= YOUR OBJECTIVE =
In the listing below, find every line with the string "Image" and pull it out.

= PROVIDED INFORMATION =
^^^^^^^^
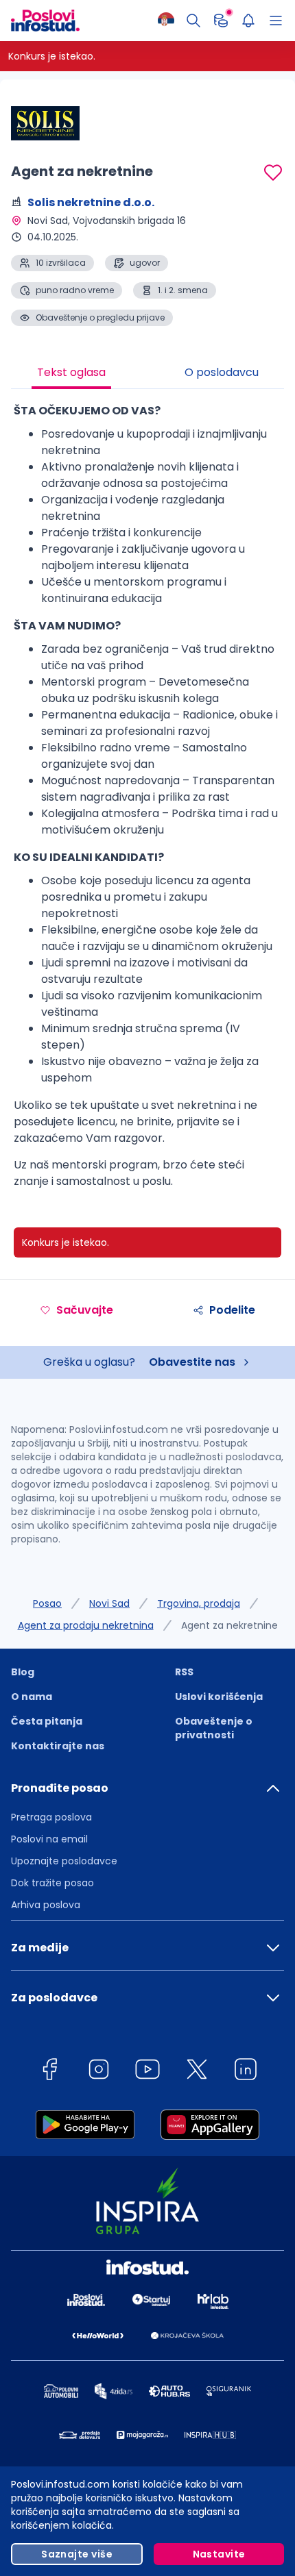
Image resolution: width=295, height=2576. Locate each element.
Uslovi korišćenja (219, 1696)
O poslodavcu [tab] (222, 372)
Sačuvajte (84, 1310)
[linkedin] (245, 2071)
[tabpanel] (147, 801)
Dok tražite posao (52, 1883)
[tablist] (147, 374)
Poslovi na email (49, 1839)
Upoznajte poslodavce (64, 1861)
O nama (31, 1696)
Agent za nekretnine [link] (229, 1625)
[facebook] (49, 2071)
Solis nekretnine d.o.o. (90, 202)
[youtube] (147, 2071)
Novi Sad (109, 1603)
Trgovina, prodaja (198, 1603)
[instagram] (99, 2071)
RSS (184, 1672)
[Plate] (221, 20)
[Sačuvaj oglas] (273, 173)
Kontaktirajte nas (57, 1746)
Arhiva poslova (45, 1905)
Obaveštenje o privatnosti (213, 1728)
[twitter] (197, 2071)
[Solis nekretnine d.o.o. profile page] (45, 123)
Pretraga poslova (51, 1817)
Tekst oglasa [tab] (71, 372)
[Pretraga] (193, 20)
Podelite (232, 1310)
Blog (22, 1672)
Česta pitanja (46, 1721)
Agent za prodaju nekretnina (86, 1625)
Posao (47, 1603)
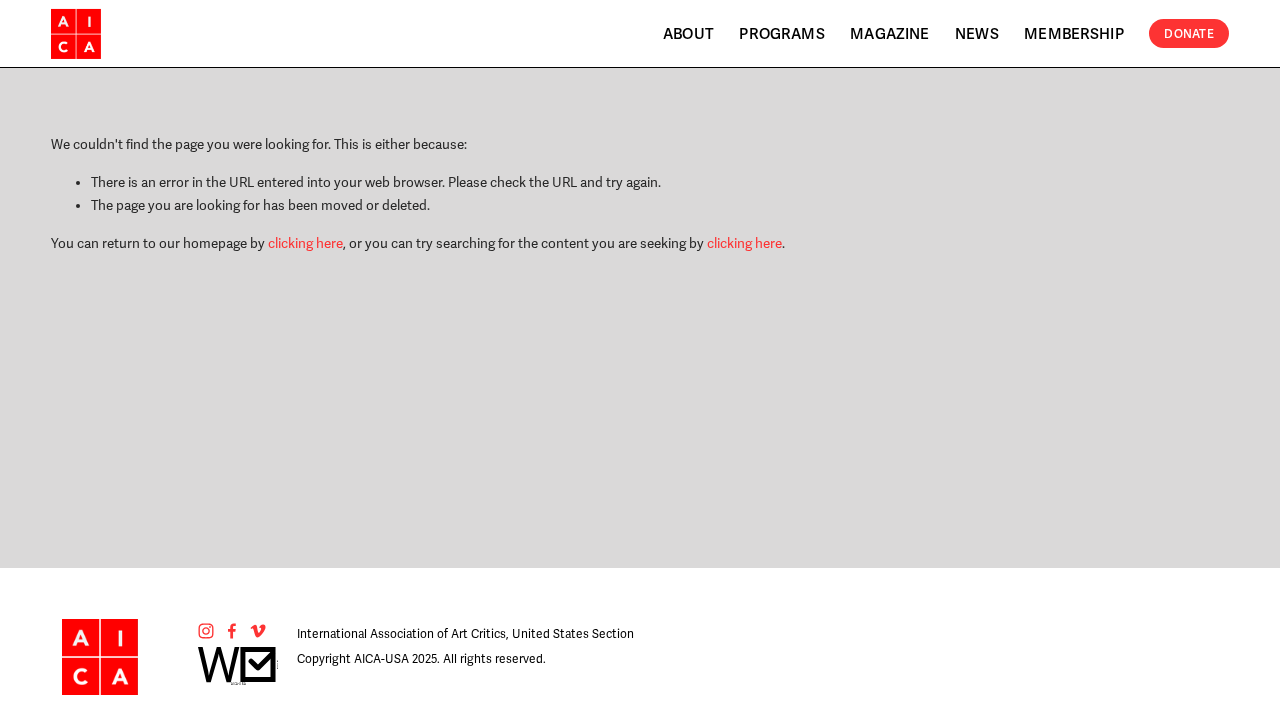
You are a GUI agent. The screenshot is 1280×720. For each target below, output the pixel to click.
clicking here (305, 243)
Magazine (889, 34)
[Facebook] (232, 631)
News (977, 34)
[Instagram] (206, 631)
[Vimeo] (258, 631)
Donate (1188, 34)
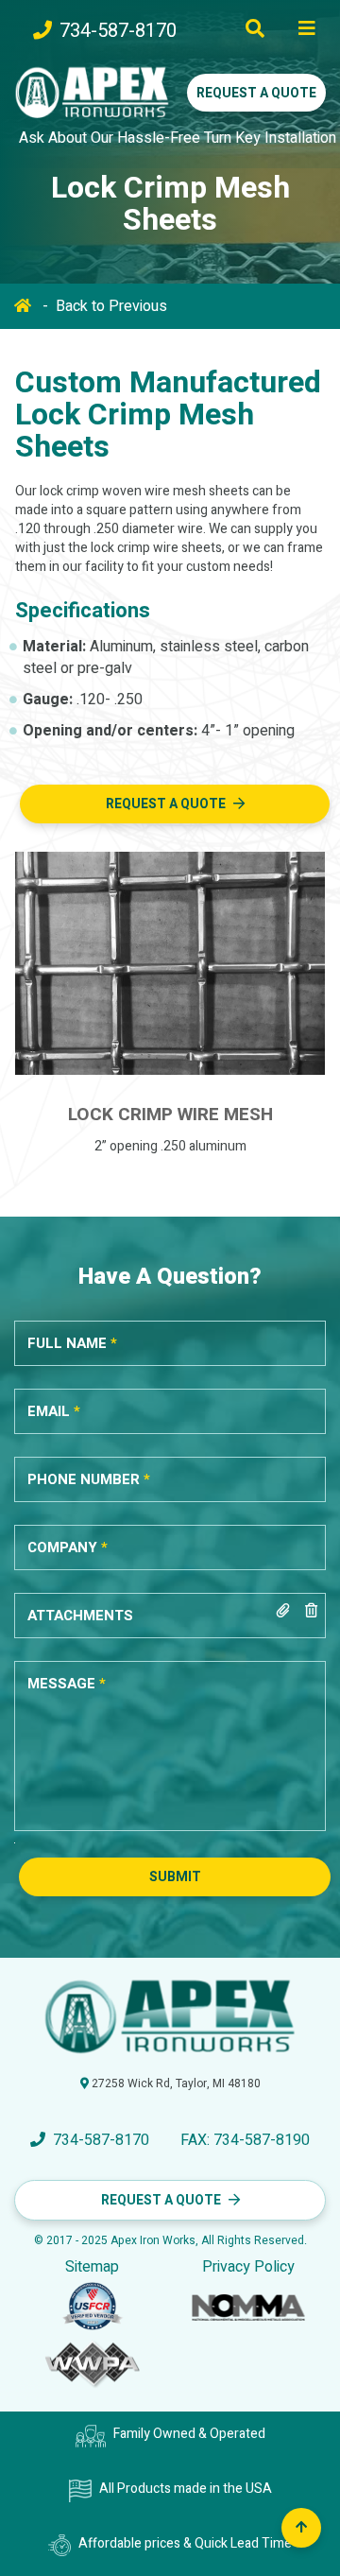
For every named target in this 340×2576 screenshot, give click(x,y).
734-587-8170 (118, 30)
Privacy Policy (248, 2267)
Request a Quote (256, 93)
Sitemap (92, 2267)
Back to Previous (111, 306)
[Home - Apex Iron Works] (92, 92)
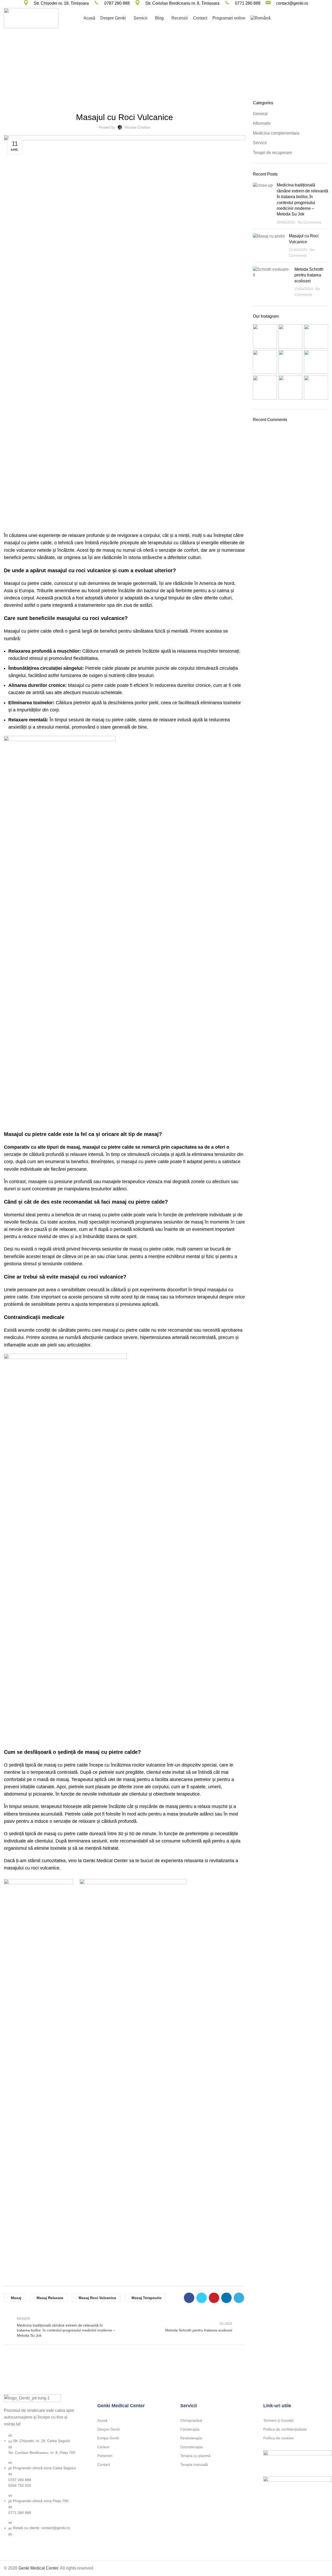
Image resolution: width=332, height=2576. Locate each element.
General (260, 113)
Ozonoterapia (191, 2447)
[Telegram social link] (239, 2298)
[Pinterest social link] (214, 2298)
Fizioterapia (189, 2429)
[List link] (41, 2465)
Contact (103, 2464)
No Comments (309, 222)
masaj (16, 2298)
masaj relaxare (50, 2298)
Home (154, 71)
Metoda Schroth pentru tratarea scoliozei (308, 275)
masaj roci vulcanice (97, 2298)
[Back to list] (124, 2327)
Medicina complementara (276, 133)
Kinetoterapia (191, 2438)
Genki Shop (312, 18)
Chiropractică (191, 2420)
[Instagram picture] (265, 336)
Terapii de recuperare (272, 152)
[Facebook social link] (189, 2298)
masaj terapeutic (147, 2298)
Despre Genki (108, 2429)
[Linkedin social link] (226, 2298)
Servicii (135, 103)
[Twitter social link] (201, 2298)
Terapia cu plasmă (195, 2456)
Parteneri (104, 2456)
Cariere (103, 2447)
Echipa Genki (108, 2438)
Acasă (102, 2420)
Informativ (173, 71)
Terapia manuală (194, 2464)
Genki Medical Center (38, 2568)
^^^^^^^^
= FINAL ANSWER =
Image resolution: width=295, height=2576. Locate each element.
Image resolution: width=332, height=2576. Locate each element.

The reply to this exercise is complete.